[BEGIN Quoted text]
# how many times a day do you kiss your cat? :)



## jazzo (Apr 19, 2005)

I have to say I kiss Sammy's cheek at least 50 times a day. I pick him up constantly, he loves to be held near my shoulder, and I must kiss him at least 10x each.

Do you think he has become a Momma's boy, he he


----------



## lilysong (Apr 4, 2005)

I never kiss my cats. No cat I've ever had has been fond of having my big ol' face shoved at them, so I don't bother. The kittens' dad is affectionate when held, and he headbutts my face, so I do kiss him when the opportunity presents itself, since he's initiating. The girls, though, don't like to be held. Polly and Muffin freak out, and Mimi is far too independent to enjoy it. The old boy was similar to Mimi - quite arrogant, and only doing things on his own terms. He hated being picked up, and if you didn't put him down when he said so with his subtle flicks of the ears - which I'd been painstakingly trained to obey :lol: - he'd bite.

So, no. No kitty kissing here. I never got into the idea, honestly.


----------



## coaster (Dec 1, 2004)
[END Quoted text]
[BEGIN Material]
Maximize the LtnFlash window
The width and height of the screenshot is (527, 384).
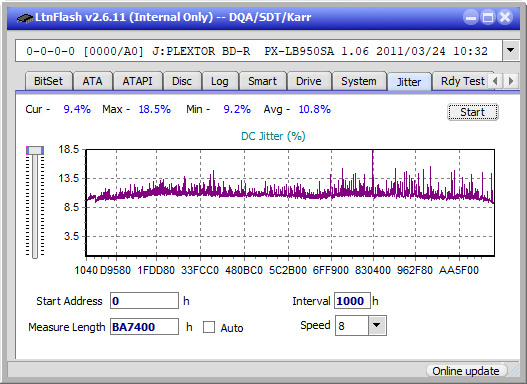(x=488, y=17)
[END Material]
- Stated goal: Copy the entire cat-kissing thread word for word. The listing is separate material and has no connection to the cat-kissing thread.

- Reply:
# how many times a day do you kiss your cat? :)



## jazzo (Apr 19, 2005)

I have to say I kiss Sammy's cheek at least 50 times a day. I pick him up constantly, he loves to be held near my shoulder, and I must kiss him at least 10x each.

Do you think he has become a Momma's boy, he he


----------



## lilysong (Apr 4, 2005)

I never kiss my cats. No cat I've ever had has been fond of having my big ol' face shoved at them, so I don't bother. The kittens' dad is affectionate when held, and he headbutts my face, so I do kiss him when the opportunity presents itself, since he's initiating. The girls, though, don't like to be held. Polly and Muffin freak out, and Mimi is far too independent to enjoy it. The old boy was similar to Mimi - quite arrogant, and only doing things on his own terms. He hated being picked up, and if you didn't put him down when he said so with his subtle flicks of the ears - which I'd been painstakingly trained to obey :lol: - he'd bite.

So, no. No kitty kissing here. I never got into the idea, honestly.


----------



## coaster (Dec 1, 2004)